Tasks to carry out =
a. Answer these questions from the V. parahaemolyticus text:
(i) Which serotype were infections in the US and Mexico historically associated with?
(ii) How many infection cases did the US record in 1998?
(iii) In what year did Revilla-Castellanos et al. identify the strain among hull biofouling samples?
b. From the V. parahaemolyticus text, extract word for word the passage starting with "Collection of strains" and going on through "in Table 1.".

Background

V. parahaemolyticus is a Gram-negative bacterium that is commonly distributed in marine environments. This bacterium has been associated with foodborne infections, causing 3 major syndromes: gastroenteritis, wound infections, and septicemia [1]. Most V. parahaemolyticus strains capable of causing infection express genes that encode thermostable direct hemolysin (tdh), tdh-related hemolysin (trh), or both. These genes have been identified as the primary virulence factors [2, 3] and are commonly used to identify pathogenic strains [4, 5].

Infections that are caused by V. parahaemolyticus in the US and Mexico have historically been associated with the O4:K12 serotype [6]; however, after the first outbreak of a novel O3:K6 clone (O3:K6/tdh+/trh), reported in India in 1996, the O3:K6 clone spread throughout Southeast Asia and various geographical zones, including countries in the American continent, resulting in a pandemic event [7] and becoming the most common serotype that was associated with infection, globally [1].

The detection of this pandemic strain in American countries was first reported in Peru, in 1996; however, the first outbreak was registered in 1997–1998 [8, 9], and since then, outbreaks have been reported in other countries in the American continent [10]. The US recorded 416 infection cases in 1998, most of which were linked to the consumption of raw seafood (oysters) from the Gulf of Mexico [11]. In Chile, greater than 16,000 infection cases have been reported since 1998, representing the highest recorded number of infections [10, 12, 13]. Brazil presented the lowest incidence of infections, with only 18 clinical cases reported from 2001 to 2002 [14]. Guerrero et al. [15], found that the O3:K6 clinical strain had been isolated in Mexico by INDRE (Mexican Epidemiological Institute) between 1998 to 2009, in different states, and Revilla-Castellanos et al. [16] identified the strain in 2012 among hull biofouling samples from a ship with Japanese provenance. O3:K6 strains were also isolated in 2004, from the only recorded outbreak in Mexico, which resulted in more than 1200 clinical cases [17].

This study represents the first attempt to explore genomic variations among the pandemic V. parahaemolyticus O3:K6 strains isolated from 1998 to 2012 in Mexico and their genetic similarities to strains that have been isolated from other outbreaks in American and Asian countries (Table 1).

Table 1 List of studied O3:K6 strains isolated in American countries

Methods

Collection of strains

V. parahaemolyticus strains, collected during various years and varying locations in Mexico, were selected for this study. The reference genomes of strains from outbreaks that were registered in Latin America and the US and the reference genome of the strain RIMD 2210633, isolated in Japan were also included as representative genomes of the O3:K6 pandemic clone. The list of strains is presented in Table 1.

Entries provided =
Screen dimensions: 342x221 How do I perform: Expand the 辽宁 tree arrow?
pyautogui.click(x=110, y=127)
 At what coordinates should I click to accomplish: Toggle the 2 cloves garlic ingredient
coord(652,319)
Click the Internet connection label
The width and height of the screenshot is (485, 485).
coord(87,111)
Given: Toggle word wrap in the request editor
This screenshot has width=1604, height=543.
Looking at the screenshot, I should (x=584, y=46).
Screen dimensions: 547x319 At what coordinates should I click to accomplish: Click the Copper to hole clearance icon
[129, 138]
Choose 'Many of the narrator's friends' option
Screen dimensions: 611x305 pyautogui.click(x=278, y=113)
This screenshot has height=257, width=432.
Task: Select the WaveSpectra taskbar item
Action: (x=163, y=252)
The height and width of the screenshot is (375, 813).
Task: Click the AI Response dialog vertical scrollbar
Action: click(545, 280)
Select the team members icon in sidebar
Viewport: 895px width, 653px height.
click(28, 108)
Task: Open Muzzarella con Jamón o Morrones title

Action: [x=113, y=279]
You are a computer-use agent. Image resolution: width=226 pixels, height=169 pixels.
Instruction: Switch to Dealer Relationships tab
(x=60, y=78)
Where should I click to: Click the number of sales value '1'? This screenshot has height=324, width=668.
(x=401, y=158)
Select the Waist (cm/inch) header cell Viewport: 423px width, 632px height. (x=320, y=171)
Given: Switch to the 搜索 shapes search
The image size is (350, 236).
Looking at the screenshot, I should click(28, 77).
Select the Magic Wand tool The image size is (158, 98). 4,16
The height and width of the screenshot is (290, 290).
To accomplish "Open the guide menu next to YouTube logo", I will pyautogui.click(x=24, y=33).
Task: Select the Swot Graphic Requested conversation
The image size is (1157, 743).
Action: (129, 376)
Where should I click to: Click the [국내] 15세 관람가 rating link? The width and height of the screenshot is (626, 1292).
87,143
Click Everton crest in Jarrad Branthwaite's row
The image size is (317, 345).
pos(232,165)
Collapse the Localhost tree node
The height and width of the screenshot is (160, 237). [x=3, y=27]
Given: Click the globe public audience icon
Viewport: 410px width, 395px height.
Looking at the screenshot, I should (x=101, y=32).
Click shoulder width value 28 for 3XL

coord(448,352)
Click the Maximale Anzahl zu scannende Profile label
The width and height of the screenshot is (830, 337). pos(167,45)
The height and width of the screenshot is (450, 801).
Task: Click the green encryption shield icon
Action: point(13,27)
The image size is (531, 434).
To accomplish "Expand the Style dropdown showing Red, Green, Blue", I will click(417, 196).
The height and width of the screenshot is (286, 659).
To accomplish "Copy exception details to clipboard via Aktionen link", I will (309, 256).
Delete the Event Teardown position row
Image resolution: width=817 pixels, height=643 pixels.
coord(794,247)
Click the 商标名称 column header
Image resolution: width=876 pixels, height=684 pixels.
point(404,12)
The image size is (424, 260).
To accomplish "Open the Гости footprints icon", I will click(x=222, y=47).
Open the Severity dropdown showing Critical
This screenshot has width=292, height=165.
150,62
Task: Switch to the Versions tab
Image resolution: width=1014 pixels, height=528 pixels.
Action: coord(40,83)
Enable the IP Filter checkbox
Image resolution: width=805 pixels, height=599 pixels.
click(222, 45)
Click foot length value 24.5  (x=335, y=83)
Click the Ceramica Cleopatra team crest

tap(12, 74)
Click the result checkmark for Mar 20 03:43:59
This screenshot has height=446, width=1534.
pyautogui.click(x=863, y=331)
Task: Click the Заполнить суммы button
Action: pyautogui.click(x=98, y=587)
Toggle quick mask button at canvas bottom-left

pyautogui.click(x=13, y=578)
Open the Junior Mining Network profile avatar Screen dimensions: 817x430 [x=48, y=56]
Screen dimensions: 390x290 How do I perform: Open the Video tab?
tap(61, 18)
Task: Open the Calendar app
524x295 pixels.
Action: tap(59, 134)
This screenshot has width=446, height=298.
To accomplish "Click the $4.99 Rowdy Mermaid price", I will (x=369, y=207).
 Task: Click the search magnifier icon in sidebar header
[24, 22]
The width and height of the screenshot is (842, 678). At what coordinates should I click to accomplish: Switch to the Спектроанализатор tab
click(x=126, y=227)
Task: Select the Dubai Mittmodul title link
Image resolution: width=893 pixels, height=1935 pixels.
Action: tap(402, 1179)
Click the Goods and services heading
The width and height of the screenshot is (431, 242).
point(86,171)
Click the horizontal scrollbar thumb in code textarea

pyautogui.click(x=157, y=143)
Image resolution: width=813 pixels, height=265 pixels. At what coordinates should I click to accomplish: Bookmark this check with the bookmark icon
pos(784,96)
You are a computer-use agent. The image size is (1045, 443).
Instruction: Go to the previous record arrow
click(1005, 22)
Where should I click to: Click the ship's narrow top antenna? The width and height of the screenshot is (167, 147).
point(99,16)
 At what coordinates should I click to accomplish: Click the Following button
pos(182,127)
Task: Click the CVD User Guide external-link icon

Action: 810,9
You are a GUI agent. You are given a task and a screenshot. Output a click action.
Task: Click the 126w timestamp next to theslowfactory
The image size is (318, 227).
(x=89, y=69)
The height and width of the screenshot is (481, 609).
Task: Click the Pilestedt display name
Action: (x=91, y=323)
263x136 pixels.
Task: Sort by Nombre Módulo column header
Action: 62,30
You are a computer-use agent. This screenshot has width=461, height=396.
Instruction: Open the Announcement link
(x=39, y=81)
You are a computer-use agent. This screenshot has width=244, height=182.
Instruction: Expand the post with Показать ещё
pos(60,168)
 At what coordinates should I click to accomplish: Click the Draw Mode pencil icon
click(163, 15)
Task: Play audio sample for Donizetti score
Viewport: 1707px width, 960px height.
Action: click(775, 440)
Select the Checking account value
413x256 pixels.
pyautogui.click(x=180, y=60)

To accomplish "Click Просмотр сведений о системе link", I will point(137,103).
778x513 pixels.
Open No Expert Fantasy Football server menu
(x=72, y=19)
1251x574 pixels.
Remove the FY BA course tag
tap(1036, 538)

Expected outputs =
a.
(i) O4:K12
(ii) 416
(iii) 2012

b.
Collection of strains

V. parahaemolyticus strains, collected during various years and varying locations in Mexico, were selected for this study. The reference genomes of strains from outbreaks that were registered in Latin America and the US and the reference genome of the strain RIMD 2210633, isolated in Japan were also included as representative genomes of the O3:K6 pandemic clone. The list of strains is presented in Table 1.